Sirenobethylus

Scientific classification
- Domain: Eukaryota
- Kingdom: Animalia
- Phylum: Arthropoda
- Class: Insecta
- Order: Hymenoptera
- Suborder: Apocrita
- Infraorder: Aculeata
- Superfamily: Chrysidoidea
- Family: †Sirenobethylidae Wu, Vilhelmsen & Gao, 2025
- Genus: †Sirenobethylus Wu, Vilhelmsen & Gao, 2025
- Species: †S. charybdis
- Binomial name: †Sirenobethylus charybdis Wu, Vilhelmsen & Gao, 2025

= Sirenobethylus =

- Genus: Sirenobethylus
- Species: charybdis
- Authority: Wu, Vilhelmsen & Gao, 2025
- Parent authority: Wu, Vilhelmsen & Gao, 2025

Extinct genus of wasps

Sirenobethylus charybdis is an extinct species of wasp.
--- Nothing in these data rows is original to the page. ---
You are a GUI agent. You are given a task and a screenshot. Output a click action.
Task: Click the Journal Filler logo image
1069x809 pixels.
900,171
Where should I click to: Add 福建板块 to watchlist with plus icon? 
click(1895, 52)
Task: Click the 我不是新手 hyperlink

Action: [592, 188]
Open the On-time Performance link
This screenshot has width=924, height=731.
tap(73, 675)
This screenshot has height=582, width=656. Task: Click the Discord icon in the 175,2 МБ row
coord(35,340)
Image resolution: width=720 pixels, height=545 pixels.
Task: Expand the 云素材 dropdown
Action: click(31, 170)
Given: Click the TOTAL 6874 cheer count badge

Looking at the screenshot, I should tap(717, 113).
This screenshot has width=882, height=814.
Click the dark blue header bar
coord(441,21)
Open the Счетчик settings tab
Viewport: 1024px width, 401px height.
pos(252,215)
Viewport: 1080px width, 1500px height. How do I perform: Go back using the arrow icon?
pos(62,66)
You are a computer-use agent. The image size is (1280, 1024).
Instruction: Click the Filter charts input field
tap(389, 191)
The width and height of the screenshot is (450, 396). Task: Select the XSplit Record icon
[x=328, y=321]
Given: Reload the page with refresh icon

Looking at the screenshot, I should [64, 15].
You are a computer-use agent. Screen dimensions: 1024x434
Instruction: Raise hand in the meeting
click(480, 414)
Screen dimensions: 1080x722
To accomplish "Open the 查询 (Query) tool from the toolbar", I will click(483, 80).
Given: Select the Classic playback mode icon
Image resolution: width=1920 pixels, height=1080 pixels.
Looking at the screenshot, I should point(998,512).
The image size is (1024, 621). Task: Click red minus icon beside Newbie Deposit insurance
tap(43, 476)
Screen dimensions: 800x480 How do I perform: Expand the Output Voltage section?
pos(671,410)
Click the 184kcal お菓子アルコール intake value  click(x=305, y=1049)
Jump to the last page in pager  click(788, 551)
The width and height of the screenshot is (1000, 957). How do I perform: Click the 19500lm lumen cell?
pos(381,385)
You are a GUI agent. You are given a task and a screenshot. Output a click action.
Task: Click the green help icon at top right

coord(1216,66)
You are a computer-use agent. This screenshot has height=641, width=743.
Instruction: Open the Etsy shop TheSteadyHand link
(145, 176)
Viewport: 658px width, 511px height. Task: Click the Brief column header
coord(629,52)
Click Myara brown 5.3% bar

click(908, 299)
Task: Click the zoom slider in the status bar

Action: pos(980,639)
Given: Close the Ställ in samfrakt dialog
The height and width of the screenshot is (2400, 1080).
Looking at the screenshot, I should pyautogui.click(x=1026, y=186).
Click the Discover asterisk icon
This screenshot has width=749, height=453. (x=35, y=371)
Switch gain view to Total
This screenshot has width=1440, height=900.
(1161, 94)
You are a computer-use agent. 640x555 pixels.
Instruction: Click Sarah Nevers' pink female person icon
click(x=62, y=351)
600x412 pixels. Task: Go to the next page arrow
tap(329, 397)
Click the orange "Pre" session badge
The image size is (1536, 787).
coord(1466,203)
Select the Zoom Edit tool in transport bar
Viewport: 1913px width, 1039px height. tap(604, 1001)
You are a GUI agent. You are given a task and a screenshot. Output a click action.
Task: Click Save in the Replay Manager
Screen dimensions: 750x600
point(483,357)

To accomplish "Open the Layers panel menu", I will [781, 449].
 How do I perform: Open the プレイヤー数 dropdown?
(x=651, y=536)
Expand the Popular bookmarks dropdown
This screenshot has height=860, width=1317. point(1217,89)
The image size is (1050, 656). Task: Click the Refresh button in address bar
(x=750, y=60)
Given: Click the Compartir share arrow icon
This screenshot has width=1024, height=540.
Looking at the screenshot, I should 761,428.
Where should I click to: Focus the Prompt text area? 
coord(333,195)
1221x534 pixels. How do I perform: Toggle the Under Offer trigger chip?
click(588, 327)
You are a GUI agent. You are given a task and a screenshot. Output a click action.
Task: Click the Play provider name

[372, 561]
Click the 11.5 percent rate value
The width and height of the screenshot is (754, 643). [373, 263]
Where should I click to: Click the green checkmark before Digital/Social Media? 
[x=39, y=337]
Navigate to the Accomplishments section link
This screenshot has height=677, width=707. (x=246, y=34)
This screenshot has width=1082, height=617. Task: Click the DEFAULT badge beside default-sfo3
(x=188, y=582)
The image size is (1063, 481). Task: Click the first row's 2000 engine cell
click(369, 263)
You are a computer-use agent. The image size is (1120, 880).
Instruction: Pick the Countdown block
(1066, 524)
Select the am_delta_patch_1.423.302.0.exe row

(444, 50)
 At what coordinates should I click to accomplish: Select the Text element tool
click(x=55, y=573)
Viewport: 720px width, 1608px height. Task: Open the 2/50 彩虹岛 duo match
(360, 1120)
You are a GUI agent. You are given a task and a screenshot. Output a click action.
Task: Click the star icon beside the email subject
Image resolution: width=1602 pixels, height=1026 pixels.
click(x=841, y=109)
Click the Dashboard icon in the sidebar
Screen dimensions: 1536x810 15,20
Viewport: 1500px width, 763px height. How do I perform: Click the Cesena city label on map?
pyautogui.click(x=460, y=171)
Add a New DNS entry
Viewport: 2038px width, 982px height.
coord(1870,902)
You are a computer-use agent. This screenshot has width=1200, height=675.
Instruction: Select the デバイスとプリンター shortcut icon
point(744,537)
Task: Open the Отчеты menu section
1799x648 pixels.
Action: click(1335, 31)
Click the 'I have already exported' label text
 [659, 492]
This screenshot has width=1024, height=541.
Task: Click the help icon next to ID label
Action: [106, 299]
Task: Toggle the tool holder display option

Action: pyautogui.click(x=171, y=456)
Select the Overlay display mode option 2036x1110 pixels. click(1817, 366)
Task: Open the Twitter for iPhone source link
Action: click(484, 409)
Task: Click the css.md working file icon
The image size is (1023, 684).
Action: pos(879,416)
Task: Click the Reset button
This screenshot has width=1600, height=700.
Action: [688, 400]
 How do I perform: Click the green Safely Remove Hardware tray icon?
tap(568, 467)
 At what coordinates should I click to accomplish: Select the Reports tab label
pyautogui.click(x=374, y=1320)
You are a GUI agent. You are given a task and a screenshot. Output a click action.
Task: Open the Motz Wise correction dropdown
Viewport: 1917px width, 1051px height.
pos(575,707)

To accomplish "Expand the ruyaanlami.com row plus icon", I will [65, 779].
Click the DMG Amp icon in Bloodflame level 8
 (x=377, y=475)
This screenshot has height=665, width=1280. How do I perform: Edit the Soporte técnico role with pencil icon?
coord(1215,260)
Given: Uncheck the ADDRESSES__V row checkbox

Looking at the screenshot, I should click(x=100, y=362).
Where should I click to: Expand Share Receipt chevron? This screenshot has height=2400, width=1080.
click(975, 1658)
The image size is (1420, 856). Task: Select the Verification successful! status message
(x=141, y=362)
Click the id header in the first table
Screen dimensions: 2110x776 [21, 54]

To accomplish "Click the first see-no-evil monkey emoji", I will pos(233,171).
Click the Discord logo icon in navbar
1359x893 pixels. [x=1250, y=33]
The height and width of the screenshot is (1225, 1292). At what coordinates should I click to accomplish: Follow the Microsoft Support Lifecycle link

It had a unique anatomical feature on its abdomen that may have acted as a grasping device.

==Discovery==
The fossil of Sirenobethylus charybdis was discovered in a piece of amber from the Kachin State of northern Myanmar, dated to around 99 million years ago during the mid-Cretaceous period. The specimen was preserved in remarkable detail, allowing scientists to examine its distinctive abdominal appendages, which resembled the snap-trap mechanism of a Venus flytrap. Researchers suggested these features may have been used to grasp or immobilize prey during parasitism, similar to behaviors seen in some modern wasps.